• [Excerpted records]
^^^^^^^^^^^^^^^^
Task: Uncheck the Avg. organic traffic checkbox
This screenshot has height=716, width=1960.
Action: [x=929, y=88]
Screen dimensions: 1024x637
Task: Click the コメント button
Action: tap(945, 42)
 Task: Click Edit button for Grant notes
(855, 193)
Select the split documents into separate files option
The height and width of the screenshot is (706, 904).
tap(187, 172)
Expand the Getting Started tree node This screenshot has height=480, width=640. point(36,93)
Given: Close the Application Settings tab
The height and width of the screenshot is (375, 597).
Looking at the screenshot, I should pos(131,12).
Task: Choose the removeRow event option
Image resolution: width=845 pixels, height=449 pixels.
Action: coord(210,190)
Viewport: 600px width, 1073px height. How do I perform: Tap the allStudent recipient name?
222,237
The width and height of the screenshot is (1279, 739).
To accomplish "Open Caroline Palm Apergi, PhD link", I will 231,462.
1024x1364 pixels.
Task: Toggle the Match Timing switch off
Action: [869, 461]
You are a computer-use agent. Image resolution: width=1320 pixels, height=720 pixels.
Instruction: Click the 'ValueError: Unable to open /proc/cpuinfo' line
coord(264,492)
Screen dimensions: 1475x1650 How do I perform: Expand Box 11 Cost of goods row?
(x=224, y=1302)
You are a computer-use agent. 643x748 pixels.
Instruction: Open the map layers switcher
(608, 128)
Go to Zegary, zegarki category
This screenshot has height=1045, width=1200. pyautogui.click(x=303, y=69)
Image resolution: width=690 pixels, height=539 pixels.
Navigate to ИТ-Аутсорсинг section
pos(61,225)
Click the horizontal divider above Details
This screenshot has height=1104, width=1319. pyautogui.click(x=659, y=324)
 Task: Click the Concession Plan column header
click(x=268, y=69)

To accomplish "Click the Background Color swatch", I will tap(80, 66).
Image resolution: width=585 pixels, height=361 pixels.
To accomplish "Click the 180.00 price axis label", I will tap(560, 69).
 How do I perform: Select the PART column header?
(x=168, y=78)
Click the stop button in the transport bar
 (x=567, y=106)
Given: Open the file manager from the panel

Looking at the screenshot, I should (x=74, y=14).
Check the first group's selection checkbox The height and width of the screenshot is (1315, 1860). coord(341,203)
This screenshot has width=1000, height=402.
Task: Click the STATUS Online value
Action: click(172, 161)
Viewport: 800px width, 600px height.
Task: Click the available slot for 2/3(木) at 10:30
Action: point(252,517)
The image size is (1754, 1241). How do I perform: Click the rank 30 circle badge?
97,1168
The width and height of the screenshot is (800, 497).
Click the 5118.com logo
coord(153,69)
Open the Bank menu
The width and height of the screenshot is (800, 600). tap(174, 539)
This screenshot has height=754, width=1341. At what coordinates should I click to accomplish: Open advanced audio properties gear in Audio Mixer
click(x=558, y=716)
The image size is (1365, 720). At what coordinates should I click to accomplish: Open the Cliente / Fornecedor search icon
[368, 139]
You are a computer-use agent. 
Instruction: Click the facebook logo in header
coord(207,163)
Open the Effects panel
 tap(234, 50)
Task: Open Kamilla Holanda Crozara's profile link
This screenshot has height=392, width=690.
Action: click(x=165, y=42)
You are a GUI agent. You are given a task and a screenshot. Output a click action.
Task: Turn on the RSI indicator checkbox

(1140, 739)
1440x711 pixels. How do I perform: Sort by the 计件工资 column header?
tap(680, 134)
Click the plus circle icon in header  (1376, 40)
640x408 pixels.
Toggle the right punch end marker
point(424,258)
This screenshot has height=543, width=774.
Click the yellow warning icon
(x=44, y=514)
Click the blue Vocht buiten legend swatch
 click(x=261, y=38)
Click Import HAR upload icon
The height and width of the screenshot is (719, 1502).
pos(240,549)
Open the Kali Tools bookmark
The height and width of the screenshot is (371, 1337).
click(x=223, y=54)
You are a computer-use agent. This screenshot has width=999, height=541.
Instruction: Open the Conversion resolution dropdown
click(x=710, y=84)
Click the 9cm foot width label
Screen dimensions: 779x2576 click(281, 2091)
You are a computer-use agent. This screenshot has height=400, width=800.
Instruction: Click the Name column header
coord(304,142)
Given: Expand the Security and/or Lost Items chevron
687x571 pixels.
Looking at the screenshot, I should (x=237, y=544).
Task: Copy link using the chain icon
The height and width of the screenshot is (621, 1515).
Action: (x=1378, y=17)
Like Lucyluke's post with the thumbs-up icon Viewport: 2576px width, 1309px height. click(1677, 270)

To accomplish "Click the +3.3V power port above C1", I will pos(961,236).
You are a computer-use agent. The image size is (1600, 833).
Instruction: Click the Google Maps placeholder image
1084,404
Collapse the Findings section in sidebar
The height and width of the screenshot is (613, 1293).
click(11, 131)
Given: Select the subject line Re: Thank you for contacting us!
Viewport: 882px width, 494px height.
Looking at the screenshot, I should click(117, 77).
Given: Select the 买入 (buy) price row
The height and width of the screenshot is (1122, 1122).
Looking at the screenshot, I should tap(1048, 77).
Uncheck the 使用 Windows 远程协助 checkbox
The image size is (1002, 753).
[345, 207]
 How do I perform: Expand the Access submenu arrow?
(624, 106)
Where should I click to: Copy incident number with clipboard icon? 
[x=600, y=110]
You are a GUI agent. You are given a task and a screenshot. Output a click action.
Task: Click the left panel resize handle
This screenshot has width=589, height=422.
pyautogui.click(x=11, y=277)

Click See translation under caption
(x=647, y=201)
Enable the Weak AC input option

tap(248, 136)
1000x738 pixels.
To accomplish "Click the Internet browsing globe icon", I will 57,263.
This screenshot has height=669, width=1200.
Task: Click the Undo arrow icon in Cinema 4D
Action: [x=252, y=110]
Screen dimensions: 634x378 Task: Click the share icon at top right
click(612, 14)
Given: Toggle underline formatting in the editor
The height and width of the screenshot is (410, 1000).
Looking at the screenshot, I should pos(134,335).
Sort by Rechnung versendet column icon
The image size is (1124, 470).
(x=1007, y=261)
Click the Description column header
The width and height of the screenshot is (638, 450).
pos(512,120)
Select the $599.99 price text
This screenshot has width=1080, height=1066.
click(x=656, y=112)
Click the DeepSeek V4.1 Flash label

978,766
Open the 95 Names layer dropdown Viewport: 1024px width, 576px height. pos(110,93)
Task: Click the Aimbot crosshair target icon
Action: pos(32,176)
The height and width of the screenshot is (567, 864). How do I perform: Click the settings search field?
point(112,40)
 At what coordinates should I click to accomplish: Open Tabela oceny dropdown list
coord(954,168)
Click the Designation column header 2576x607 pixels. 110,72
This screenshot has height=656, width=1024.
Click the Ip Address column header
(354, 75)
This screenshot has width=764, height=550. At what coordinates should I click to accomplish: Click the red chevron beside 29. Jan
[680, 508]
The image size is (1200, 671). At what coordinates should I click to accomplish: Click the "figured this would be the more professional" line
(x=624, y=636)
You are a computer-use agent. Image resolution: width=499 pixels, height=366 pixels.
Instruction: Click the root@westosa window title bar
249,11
^^^^^^^^^^^^^^^^
• [Assignment]
Where the word "agent" occurs in a line of the records, copy that line.

• [Solution to this exercise]
You are a computer-use agent. Image resolution: width=1320 pixels, height=720 pixels.
You are a computer-use agent. 643x748 pixels.
You are a computer-use agent. 
You are a GUI agent. You are given a task and a screenshot. Output a click action.
You are a computer-use agent. This screenshot has width=999, height=541.
You are a computer-use agent. This screenshot has height=400, width=800.
You are a computer-use agent. The image size is (1600, 833).
You are a GUI agent. You are given a task and a screenshot. Output a click action.
You are a computer-use agent. Image resolution: width=499 pixels, height=366 pixels.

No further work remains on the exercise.